Michael Turner. I would say the third draft spot is the most deceiving draft spot to be in because there is always a debate about who should go in the Top 3 and sometimes people either select the No. 3 person and that selection disappoints or they overvalue a player that should be selected third overall. It’s the second year in a row where the third position had dropped off compared to two slots before it.

2010 – 14,556 Drafts  

% change


Picking 1st meant finish 1st 9.10% of the time.

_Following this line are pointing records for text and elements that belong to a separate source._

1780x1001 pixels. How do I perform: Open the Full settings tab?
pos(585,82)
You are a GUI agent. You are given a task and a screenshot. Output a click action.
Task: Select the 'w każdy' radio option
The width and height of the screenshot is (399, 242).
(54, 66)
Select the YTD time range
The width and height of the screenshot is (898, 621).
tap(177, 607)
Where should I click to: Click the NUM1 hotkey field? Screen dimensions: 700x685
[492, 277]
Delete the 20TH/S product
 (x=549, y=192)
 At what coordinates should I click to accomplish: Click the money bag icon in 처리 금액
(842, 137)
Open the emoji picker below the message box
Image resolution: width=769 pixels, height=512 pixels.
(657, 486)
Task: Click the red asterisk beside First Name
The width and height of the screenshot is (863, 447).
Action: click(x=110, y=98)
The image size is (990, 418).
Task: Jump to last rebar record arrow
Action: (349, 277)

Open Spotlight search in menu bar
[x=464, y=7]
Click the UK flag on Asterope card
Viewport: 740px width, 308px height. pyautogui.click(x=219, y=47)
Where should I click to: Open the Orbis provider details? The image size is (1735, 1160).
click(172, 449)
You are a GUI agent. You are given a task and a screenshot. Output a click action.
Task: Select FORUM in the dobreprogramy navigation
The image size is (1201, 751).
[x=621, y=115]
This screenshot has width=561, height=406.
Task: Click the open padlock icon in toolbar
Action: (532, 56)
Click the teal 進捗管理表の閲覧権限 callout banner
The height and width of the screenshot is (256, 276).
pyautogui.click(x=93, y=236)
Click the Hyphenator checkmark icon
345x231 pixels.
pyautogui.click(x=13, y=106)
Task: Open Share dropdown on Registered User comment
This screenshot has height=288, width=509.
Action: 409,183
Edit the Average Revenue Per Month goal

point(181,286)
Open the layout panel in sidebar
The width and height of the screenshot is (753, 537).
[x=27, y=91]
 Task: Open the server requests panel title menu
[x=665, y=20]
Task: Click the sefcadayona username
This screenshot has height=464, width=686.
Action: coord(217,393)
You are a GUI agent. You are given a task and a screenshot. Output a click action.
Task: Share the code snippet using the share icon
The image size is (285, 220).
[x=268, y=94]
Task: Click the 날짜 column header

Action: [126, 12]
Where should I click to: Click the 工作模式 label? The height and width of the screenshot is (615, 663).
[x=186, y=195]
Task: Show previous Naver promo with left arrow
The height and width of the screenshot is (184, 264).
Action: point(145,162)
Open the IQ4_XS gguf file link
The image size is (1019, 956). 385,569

3rd-Highest Success Rate (1st in 2009)

Picking 2nd meant finish 1st 9.65% of the time.


Highest Success Rate (7th in ‘09)

Picking 3rd meant finish 1st 8.48% of the time.


7th-Highest Success Rate (10th in ‘09)

Picking 4th meant finish 1st 8.77% of the time.


4th-Highest Success Rate (9th in ‘09)

Picking 5th meant finish 1st 8.44% of the time.


8th-Highest Success Rate (8th in ‘09)

Picking 6th meant finish 1st 8.70% of the time.


5th-Highest Success Rate (6th in ‘09)

Picking 7th meant finish 1st 8.57% of the time.


6th-Highest Success Rate (4th in ‘09)

Picking 8th meant finish 1st 9.14% of the time.


2nd-Highest Success Rate (2nd in ‘09)

Picking 9th meant finish 1st 7.39% of the time.


10th-Highest Success Rate (5th in ‘09)

Picking 10th meant finish 1st 8.12% of the time.


9th-Highest Success Rate (3rd in ‘09)

Picking 11th meant finish 1st 4.97% of the time.


Lowest Success Rate (12th in ‘09)

Picking 12th meant finish 1st 5.72% of the time.


11th-Highest Success Rate (11th in ‘09)

Preparation is always the key. Over the past week there have been so many signings, trades and free agent acquisitions that you have to take into account when setting up your draft board. Don’t always go by the ADP of a player if you don’t feel that player will help your team. You control your team and you pick the players.

Good luck to those who haven’t drafts yet and have a great 2011 season.